Developing a Data Warehouse Architecture

 


By Laura Hadley

A data warehouse architecture is a description of the elements and services of the warehouse, with details showing how the components will fit together and how the system will grow over time. There is always an architecture, either ad hoc or planned, but experience shows that planned architectures have a better chance of succeeding.

“Every data warehouse has an architecture,” says Warren Thornthwaite, a partner with Menlo Park, CA-based InfoDynamics LLC. “It's either ad hoc or planned; implied or documented. Unfortunately, many warehouses are developed without an explicit architectural plan, which severely limits flexibility.” Without architecture, subject areas don't fit together, connections lead to nowhere, and the whole warehouse is difficult to manage and change. In addition, although it might not seem important, the architecture of a data warehouse becomes the framework for product selection.
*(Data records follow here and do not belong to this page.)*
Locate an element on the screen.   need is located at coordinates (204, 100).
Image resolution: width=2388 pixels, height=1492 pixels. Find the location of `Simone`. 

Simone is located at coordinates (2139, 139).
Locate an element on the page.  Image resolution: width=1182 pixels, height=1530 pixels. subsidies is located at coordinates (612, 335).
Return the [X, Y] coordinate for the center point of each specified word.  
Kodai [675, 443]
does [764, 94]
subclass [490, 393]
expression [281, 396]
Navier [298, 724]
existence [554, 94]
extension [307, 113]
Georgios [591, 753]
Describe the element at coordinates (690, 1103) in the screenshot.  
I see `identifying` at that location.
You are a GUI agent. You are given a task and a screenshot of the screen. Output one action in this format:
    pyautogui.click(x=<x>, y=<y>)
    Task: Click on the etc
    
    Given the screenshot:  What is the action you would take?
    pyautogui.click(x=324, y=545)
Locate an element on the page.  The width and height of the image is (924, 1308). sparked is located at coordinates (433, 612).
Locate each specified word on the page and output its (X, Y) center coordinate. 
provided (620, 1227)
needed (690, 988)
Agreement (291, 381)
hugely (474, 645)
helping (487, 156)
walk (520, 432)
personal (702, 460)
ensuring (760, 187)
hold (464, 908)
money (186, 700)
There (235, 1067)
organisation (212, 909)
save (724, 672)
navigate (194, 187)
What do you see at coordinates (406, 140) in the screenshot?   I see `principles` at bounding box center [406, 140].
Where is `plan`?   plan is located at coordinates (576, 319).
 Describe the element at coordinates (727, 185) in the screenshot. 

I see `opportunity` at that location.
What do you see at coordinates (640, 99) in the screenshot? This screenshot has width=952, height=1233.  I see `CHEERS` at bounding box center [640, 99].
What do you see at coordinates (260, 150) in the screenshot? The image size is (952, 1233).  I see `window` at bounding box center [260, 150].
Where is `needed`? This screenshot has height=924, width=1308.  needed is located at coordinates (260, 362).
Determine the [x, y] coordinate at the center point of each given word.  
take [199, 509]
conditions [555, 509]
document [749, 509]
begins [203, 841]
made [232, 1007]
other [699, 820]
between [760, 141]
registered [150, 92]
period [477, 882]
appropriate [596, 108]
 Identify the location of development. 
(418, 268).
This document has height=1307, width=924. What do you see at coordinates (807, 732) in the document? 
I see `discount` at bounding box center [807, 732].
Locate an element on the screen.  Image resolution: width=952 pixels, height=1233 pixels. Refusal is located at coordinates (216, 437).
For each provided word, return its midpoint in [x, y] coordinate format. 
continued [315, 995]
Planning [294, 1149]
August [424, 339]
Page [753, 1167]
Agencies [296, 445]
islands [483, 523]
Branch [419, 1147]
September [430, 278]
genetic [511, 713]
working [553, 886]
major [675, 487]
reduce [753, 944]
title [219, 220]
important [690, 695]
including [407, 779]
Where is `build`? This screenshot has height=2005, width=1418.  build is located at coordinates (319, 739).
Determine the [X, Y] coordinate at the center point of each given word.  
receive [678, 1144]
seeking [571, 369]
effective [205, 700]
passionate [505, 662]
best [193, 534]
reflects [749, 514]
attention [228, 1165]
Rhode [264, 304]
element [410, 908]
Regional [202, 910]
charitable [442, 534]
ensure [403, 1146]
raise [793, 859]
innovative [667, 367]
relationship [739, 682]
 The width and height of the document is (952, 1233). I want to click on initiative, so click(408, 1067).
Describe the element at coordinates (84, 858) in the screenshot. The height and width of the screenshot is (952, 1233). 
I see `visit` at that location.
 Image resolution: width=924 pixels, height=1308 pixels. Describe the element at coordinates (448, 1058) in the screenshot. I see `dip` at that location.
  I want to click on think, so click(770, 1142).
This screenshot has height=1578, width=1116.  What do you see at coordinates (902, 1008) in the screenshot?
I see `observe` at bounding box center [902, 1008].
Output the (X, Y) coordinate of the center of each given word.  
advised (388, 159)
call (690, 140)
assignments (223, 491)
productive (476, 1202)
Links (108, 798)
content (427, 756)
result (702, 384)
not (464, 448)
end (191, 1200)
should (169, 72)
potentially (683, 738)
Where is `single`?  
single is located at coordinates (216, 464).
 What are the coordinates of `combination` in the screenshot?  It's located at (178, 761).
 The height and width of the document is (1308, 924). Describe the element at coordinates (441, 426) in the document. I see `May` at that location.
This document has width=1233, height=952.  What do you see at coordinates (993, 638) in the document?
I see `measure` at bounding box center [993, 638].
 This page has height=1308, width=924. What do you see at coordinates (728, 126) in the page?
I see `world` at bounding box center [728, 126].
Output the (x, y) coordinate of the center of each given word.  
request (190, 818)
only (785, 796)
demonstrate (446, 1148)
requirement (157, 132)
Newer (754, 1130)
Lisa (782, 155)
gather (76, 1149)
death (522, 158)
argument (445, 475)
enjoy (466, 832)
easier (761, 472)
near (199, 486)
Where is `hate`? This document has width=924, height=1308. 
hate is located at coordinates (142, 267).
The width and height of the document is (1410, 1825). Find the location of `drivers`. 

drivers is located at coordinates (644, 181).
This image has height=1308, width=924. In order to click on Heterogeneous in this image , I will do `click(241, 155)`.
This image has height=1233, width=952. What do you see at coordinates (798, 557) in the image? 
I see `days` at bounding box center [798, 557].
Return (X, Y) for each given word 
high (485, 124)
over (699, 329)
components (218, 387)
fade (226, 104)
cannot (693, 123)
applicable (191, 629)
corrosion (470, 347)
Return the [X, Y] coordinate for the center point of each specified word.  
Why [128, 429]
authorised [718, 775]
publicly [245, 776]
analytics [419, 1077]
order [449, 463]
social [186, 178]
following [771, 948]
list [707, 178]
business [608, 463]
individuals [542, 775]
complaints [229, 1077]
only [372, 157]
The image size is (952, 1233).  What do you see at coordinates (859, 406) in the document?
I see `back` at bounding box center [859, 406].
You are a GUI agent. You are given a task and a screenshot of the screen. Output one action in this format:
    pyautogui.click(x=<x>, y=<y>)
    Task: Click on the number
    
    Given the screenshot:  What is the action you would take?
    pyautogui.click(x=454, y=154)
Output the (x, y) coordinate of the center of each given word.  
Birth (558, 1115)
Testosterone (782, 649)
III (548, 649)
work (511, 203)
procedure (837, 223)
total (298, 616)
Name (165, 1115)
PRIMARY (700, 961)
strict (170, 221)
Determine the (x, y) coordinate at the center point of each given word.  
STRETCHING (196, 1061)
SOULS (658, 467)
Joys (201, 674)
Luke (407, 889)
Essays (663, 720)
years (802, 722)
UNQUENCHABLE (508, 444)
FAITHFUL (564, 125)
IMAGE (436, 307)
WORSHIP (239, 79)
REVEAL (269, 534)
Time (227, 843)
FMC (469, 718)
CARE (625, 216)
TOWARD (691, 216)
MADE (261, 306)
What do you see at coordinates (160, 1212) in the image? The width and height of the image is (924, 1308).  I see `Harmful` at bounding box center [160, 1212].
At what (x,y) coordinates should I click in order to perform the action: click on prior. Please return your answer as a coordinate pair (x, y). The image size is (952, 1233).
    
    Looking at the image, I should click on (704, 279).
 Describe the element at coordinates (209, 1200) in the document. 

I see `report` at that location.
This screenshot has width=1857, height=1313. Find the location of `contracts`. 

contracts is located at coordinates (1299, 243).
Thornthwaite compares the development of a data warehouse to building a real house. “But how do you build a $3 million mansion, let alone a $100,000 house?” You do it with blueprints, he says—the drawings, specifications, and standards showing how the house will be constructed, at multiple levels of detail. Of course, there are different versions of the blueprint for various subsystems of the house, such as plumbing, electrical, HVAC, communications, and vacuum. There's also standards that all homes follow, including plugs, lights, plumbing fixtures, door sizes, etc.

For data warehousing, the architecture is a description of the elements and services of the warehouse, with details showing how the components will fit together and how the system will grow over time. Like the house analogy, the warehouse architecture is a set of documents, plans, models, drawings, and specifications, with separate sections for each key component area and enough detail to allow their implementation by skilled professionals.

“This is not a requirements document,” Thornthwaite points out. “The requirements document says what the architecture needs to do. The architecture also isn't a project plan or task list; it's the what, not the how or why.”

It's also not easy, he says, because we've only been developing data warehouse systems for 15 years, versus 5,000 years for building homes. Therefore we have fewer standards, the tools and techniques are rapidly evolving, there is little documentation of what systems we already have, and data warehouse terminology is extremely loose.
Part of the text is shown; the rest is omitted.